Experts have noted that the obtained alloy is one of the smart materials with superelasticity and shape memory effect (SME), which after large deformations (up to 14%) can return to its pre-deformed shape when heated.
It was possible to obtain a unique material made of TiNiCu alloy with high Cu content using methods of combined extreme influence of ultra-fast cooling from liquid state and megaplastic (severe) deformation.
According to the scientists, studies of recent years have shown that the key to obtaining new unusual properties of materials is the creation of unique structural conditions using an intense impact on solid bodies.
Such materials in their limit states are the latest achievements in materials science and are widely used in robotics, aviation and space technologies, power engineering, instrument engineering, biomedicine and biotechnology.
“As a result of ultrafast quenching with the melt cooling rate of about one million degrees per second, we have obtained ribbons from alloys of the TiNi-TiCu system with high copper content from 30 to 50 micrometres thick in the amorphous state in the form of metallic glass”, an associate professor of the Solid State Physics and Nanosystems of NRNU MEPhI Institute for Laser and Plasma Technologies, Alexander Shelyakov said.
The obtained rapidly quenched TiNiCu alloy thin ribbons proved to be a very promising material for the creation of miniature high-speed devices, as they are characterised by narrow hysteresis of SME manifestation.
“Next, we used high-pressure torsion (HPT) method.

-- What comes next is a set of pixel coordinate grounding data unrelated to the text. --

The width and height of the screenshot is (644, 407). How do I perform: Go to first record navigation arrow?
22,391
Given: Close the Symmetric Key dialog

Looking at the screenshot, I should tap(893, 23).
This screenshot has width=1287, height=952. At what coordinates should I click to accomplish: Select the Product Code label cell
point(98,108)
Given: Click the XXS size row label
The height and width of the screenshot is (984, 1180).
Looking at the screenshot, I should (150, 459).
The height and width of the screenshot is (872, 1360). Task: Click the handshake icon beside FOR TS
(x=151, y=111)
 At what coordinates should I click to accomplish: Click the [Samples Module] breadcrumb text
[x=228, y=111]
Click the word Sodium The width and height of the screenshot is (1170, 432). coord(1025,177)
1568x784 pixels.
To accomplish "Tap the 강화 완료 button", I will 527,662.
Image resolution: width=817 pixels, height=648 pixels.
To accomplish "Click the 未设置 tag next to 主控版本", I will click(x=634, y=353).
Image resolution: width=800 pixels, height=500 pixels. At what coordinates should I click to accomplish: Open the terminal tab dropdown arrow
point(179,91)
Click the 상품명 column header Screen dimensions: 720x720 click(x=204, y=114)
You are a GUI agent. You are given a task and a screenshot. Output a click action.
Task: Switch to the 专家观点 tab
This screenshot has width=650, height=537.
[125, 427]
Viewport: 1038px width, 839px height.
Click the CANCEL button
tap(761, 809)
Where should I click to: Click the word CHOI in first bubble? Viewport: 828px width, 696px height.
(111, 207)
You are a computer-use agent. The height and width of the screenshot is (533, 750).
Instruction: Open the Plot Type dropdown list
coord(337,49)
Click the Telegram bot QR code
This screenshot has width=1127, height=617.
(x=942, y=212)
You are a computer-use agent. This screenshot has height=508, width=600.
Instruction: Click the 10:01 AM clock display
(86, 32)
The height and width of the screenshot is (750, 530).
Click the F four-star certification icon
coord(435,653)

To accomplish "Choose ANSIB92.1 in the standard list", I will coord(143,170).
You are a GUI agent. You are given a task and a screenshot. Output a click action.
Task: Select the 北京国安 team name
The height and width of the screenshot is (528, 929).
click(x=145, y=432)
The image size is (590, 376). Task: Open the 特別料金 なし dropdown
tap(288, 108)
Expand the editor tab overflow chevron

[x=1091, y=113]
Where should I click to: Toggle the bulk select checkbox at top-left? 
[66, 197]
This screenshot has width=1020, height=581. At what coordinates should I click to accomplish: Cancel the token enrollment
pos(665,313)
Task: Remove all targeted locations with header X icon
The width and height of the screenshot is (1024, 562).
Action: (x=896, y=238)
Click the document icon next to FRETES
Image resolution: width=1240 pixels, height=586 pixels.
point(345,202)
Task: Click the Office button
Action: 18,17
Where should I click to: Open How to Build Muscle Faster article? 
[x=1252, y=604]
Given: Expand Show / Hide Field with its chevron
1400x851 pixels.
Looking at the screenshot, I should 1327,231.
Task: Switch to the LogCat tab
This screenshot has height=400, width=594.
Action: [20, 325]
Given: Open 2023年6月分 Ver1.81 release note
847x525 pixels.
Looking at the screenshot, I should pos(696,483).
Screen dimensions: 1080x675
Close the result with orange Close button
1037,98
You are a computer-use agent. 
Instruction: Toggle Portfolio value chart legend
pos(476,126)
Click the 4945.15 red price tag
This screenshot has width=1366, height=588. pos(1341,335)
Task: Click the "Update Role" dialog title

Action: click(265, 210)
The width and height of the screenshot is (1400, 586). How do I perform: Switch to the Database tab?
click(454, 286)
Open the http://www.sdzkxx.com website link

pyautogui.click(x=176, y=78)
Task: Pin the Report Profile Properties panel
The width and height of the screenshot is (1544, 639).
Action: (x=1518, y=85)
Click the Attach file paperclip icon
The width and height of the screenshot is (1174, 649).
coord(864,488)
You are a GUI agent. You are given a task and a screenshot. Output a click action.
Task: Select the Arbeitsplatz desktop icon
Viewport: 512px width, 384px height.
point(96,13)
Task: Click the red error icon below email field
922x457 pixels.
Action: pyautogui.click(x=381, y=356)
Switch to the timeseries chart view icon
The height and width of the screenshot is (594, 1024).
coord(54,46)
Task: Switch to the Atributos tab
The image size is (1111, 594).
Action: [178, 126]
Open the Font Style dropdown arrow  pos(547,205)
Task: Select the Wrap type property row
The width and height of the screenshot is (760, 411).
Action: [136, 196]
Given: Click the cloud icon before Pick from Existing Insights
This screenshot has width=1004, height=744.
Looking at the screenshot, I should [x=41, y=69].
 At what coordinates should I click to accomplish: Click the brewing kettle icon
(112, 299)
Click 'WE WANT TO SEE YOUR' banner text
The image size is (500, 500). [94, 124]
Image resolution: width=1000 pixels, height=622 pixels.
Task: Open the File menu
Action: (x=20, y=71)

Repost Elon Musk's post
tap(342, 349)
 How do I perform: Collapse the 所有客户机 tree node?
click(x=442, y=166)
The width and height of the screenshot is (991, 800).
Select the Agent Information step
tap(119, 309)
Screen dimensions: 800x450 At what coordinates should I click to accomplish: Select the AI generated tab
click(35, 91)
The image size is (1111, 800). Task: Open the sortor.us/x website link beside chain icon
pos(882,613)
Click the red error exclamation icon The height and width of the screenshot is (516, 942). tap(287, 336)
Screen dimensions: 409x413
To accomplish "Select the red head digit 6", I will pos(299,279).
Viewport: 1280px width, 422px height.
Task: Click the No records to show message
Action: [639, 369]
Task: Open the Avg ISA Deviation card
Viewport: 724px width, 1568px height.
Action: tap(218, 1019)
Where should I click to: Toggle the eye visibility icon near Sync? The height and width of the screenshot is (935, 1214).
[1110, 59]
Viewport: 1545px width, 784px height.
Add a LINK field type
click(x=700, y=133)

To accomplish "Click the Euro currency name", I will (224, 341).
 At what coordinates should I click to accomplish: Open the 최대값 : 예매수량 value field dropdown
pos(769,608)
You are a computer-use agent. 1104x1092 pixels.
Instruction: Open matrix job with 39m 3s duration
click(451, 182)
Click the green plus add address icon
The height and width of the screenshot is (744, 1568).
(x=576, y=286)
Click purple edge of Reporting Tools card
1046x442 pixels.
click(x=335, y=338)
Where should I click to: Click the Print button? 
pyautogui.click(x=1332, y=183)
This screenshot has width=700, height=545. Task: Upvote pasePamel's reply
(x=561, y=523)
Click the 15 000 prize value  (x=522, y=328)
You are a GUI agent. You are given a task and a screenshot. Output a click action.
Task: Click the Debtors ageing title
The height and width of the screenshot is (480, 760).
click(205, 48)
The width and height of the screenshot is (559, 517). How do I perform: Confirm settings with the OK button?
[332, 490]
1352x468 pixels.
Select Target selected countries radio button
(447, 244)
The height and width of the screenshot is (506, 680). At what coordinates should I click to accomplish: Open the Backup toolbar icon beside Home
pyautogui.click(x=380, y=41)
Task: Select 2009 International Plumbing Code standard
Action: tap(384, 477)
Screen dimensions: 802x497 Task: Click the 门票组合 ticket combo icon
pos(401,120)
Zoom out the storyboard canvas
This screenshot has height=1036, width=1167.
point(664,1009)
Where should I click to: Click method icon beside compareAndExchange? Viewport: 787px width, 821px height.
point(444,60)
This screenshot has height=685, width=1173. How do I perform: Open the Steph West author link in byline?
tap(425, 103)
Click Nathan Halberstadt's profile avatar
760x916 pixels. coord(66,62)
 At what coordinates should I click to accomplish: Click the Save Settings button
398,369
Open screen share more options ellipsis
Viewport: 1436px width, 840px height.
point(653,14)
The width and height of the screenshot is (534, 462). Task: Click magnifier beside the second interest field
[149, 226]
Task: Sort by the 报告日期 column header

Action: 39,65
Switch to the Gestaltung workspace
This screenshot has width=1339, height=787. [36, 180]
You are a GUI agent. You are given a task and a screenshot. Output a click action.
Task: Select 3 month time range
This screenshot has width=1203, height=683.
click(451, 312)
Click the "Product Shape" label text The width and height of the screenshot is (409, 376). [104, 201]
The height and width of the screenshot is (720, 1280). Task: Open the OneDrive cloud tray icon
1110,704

Samples of amorphous ribbons were placed between two anvils and compressed under giant pressure. The lower anvil rotated, and the sample was deformed by shear under the action of surface friction. Since deformation occurred under conditions of compression and torsion at the same time, the sample did not fail, but was subjected to megaplastic deformation,” Alexander Shelyakov said.
According to the scientists, this opens the door for the development of innovative functional materials with high SME characteristics and homogeneous submicro- and nanoscale structure. This will help to create many micro-devices: micro forceps, microvalves, micro clamps and micro-drives for such relevant areas as microbiotechnology or technologies of micro-nanoelectromechanical systems.